Even though Jack happens to be openly gay, it's inevitable the plot will remind you of another musical about a single guy and his crazy, married friends, namely George Furth and Stephen Sondheim's landmark "Company." It's also unfortunate, because it puts the show at a distinct disadvantage. However, the comparison is the least of the problems of this show, with book and lyrics by Harrison David Rivers and Daniella Shoshan and music by Julia Meinwald.
The score, played by a four-piece band, is a fairly lackluster assortment of slight pop-styled show tunes that rarely relieve the one-note monotony of the book. Jack is lonely, unhappy and closed off; his chums keep telling him he must open up. "You don't catch fish, if you don't go fishing," he's told over and over again, or in words to that effect. The story attempts to generate some suspense when Jack receives an unsigned text message from an apparent past lover who still yearns for him. His attempts to trace down the sender have him cabbing around the city, while his friends wait anxiously on their phones for the results. Then there's a predictable happy ending.

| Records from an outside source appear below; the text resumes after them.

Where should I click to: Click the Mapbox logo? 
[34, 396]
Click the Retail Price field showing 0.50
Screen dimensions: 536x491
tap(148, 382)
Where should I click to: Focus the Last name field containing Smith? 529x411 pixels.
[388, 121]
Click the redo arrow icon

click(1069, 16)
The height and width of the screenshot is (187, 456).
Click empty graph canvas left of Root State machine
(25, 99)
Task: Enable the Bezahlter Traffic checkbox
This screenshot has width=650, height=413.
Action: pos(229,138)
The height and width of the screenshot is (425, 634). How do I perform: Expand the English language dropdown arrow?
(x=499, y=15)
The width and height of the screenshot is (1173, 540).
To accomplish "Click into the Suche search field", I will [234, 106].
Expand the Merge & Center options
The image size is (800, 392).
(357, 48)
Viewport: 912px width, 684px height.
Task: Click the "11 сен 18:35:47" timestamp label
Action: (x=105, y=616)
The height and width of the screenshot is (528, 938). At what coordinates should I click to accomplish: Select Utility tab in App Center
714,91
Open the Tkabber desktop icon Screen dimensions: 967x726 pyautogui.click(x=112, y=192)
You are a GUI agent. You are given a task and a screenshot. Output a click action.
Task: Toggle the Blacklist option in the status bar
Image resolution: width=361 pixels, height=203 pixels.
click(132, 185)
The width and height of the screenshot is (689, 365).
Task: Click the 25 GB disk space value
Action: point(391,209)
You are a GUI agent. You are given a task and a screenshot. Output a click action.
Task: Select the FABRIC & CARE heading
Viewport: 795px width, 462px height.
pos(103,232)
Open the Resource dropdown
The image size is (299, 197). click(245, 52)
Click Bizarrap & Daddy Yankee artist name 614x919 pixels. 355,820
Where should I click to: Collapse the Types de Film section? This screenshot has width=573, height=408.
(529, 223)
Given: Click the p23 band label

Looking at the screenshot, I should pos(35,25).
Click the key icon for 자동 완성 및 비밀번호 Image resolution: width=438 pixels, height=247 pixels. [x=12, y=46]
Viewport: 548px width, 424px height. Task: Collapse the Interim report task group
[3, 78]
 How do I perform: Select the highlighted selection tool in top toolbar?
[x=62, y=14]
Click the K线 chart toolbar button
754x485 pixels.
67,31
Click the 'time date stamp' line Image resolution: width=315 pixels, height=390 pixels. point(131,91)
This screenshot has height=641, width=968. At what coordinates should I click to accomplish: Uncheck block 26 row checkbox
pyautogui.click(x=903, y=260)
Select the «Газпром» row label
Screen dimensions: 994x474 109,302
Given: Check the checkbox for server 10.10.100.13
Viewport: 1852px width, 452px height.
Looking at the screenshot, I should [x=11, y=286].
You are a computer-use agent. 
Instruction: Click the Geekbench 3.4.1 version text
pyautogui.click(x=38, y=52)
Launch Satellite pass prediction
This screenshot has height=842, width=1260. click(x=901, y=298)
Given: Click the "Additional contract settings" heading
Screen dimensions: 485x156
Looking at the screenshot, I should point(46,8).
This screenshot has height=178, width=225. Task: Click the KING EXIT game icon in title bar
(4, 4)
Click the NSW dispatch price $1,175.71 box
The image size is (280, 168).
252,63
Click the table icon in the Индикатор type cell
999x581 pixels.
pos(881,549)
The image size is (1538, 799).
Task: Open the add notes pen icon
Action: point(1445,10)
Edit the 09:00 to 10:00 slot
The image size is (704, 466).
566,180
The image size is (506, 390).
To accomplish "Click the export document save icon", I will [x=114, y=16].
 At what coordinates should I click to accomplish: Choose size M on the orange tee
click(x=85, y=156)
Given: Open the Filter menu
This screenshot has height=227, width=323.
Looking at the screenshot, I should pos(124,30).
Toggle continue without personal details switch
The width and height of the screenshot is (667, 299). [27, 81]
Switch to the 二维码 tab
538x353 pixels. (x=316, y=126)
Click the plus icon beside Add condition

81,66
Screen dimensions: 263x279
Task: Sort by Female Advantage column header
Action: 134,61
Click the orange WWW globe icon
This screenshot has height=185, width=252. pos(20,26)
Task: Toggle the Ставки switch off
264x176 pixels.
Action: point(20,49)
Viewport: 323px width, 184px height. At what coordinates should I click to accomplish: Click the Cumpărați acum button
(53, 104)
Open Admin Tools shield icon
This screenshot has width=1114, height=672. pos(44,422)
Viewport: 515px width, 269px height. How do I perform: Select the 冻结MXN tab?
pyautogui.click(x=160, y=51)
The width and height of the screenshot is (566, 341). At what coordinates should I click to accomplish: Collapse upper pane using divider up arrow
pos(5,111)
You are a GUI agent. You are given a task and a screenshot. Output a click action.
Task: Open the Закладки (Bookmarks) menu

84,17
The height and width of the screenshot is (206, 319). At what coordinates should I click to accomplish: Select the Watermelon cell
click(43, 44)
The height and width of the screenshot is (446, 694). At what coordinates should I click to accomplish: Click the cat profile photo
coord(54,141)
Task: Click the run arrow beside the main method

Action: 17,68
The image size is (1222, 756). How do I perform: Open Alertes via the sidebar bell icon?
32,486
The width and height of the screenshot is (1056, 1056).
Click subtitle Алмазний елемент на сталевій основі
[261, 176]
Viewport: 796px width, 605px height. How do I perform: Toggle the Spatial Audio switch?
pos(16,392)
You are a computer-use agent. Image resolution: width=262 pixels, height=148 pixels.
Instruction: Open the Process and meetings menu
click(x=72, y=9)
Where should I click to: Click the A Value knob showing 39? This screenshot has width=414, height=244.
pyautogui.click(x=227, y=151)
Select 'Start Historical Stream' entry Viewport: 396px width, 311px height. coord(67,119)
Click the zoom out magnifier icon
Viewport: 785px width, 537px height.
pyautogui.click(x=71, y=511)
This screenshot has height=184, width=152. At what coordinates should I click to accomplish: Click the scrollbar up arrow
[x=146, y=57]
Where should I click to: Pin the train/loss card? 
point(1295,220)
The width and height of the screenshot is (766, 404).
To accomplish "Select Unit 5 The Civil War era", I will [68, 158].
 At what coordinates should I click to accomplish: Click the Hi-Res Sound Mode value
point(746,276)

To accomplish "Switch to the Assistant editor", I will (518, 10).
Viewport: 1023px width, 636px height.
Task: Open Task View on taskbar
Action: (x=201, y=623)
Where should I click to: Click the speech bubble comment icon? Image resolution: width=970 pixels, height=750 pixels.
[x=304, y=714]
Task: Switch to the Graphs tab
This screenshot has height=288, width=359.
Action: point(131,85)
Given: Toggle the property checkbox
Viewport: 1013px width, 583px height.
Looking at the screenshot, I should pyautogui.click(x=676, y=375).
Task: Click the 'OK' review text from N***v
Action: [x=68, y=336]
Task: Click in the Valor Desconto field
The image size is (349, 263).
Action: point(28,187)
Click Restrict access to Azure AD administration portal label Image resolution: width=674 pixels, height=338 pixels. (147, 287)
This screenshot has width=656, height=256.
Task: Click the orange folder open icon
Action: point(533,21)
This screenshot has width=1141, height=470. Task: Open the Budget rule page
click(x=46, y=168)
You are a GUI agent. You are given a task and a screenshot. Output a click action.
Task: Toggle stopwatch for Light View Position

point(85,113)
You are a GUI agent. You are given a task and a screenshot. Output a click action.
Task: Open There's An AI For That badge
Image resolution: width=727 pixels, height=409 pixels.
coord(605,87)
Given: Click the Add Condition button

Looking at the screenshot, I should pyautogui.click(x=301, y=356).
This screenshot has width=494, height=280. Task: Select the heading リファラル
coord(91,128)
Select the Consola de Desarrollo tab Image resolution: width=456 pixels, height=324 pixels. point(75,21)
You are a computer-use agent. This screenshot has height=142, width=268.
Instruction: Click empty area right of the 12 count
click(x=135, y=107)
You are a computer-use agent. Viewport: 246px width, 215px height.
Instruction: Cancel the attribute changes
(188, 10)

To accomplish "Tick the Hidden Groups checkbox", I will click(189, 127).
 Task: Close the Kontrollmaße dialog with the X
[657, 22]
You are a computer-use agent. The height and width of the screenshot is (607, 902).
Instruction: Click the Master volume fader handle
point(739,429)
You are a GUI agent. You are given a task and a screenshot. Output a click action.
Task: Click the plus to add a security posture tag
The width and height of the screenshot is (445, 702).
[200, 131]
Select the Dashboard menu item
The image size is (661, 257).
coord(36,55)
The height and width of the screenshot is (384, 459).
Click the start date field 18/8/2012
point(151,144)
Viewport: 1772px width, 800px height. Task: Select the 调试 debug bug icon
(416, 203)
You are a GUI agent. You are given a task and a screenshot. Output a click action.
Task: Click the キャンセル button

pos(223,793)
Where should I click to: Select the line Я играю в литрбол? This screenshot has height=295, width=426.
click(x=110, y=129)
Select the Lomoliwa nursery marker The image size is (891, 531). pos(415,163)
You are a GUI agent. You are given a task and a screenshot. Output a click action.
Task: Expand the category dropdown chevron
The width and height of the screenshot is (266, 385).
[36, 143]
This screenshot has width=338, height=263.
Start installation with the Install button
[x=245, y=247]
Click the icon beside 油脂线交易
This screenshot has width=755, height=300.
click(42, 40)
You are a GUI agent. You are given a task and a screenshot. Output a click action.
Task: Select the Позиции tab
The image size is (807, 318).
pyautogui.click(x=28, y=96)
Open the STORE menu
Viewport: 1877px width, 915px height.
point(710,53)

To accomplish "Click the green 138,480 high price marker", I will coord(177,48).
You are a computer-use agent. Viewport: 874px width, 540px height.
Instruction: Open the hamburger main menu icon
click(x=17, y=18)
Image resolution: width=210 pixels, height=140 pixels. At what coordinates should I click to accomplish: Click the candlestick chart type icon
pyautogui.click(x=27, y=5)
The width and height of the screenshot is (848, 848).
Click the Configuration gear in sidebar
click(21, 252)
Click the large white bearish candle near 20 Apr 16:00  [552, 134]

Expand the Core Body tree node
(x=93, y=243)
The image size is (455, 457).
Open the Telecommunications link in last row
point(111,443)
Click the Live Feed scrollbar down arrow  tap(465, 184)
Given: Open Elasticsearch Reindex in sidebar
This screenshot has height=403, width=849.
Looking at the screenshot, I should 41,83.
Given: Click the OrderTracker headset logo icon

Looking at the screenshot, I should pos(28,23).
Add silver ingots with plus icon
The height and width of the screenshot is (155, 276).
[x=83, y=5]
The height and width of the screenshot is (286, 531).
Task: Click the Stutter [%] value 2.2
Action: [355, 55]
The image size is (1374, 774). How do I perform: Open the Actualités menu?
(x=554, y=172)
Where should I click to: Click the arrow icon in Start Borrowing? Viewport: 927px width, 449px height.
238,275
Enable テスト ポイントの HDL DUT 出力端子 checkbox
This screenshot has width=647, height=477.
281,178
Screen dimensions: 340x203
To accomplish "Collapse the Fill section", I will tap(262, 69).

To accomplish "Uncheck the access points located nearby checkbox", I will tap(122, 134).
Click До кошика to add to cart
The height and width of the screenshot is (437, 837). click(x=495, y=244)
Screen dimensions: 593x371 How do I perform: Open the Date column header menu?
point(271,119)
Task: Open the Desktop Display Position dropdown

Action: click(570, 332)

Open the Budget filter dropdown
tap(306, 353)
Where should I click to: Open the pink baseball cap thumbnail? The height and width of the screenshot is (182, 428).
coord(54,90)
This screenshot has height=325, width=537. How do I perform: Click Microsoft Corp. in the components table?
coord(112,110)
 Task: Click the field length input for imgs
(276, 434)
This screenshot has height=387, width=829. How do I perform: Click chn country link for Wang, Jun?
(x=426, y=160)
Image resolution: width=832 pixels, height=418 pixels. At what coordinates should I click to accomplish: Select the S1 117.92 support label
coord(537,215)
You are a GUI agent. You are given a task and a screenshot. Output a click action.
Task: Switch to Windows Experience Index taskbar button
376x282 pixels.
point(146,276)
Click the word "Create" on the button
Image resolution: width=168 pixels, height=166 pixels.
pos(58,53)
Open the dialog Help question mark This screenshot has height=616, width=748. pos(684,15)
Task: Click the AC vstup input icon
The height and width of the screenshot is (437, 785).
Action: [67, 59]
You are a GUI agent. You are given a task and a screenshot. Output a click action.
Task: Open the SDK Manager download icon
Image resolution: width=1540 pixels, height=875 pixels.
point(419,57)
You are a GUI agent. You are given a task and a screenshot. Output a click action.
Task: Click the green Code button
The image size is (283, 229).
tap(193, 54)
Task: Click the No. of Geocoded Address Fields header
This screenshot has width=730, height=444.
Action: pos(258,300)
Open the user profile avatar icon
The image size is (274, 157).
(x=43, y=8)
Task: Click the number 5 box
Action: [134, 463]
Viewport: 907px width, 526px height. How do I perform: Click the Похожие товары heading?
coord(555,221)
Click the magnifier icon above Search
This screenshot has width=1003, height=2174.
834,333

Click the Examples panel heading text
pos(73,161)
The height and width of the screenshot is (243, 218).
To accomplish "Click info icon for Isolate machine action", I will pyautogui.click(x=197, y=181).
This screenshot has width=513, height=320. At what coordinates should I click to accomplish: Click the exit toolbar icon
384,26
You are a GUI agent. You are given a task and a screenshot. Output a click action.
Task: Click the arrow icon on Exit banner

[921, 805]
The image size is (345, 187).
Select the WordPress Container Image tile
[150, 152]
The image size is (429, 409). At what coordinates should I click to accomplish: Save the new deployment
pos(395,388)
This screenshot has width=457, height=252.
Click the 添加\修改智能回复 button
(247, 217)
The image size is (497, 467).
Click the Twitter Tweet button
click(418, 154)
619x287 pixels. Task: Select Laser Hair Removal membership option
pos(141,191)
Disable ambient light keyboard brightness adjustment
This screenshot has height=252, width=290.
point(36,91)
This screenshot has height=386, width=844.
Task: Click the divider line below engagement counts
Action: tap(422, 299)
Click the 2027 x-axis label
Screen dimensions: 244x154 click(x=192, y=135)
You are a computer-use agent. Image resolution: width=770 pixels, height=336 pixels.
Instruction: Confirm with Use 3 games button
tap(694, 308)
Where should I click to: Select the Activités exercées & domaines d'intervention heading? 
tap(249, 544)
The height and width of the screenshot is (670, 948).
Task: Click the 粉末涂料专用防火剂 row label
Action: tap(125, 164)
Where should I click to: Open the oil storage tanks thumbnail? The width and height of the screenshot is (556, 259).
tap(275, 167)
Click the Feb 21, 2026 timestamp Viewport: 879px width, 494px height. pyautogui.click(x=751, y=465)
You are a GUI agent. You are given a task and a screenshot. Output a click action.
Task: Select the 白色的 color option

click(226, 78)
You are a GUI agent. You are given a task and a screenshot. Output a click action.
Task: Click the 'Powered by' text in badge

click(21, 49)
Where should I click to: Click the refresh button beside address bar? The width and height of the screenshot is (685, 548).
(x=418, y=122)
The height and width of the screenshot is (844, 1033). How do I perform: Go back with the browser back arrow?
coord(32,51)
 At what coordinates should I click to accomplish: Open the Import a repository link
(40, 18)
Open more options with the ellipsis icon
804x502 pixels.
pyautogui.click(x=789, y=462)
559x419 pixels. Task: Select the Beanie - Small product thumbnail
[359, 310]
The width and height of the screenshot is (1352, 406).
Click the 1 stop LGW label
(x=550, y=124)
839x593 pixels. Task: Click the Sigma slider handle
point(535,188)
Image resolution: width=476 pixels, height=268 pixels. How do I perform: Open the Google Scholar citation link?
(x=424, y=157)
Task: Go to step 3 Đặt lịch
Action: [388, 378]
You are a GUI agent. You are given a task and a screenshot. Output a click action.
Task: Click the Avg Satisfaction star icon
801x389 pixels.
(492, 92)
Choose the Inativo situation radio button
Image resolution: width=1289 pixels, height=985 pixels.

The piece has been competently mounted. The central role is played by a performer named Jack Perry. Whether this is meant to convey anything special I can't tell you. However, Perry the actor is a stalwart-looking guy with a potentially charming persona, but the character's persistent self-pitying petulance, as expressed in monologues and one dispiriting ballad after another, quickly becomes tiresome. Charles Baskerville, Melissa Joyner, Jake Loewenthal, and Josh Sauerman play his friends and various other characters capably. Pirronne Yousefzadeh's staging makes imaginative use of set designer Matt Brogan's handful of pieces to suggest various locales, nicely aided by Brogan's projections. But Amy Pedigo-Otto's drab costumes do little to dispel the show's ultimate tediousness.
Presented by Justin Huebener as part of the New York Musical Theatre Festival at the McGinn/Cazale Theatre, 2162 Broadway, NYC. Oct. 5–15. Remaining performances: Sat., Oct. 8, 4:30 p.m.; Tue., Oct. 11, 8 p.m.; Thu., Oct. 13, 4:30 and 8 p.m.; Sat., Oct. 15, 8 p.m. (212) 352-3101 or www.nymf.org.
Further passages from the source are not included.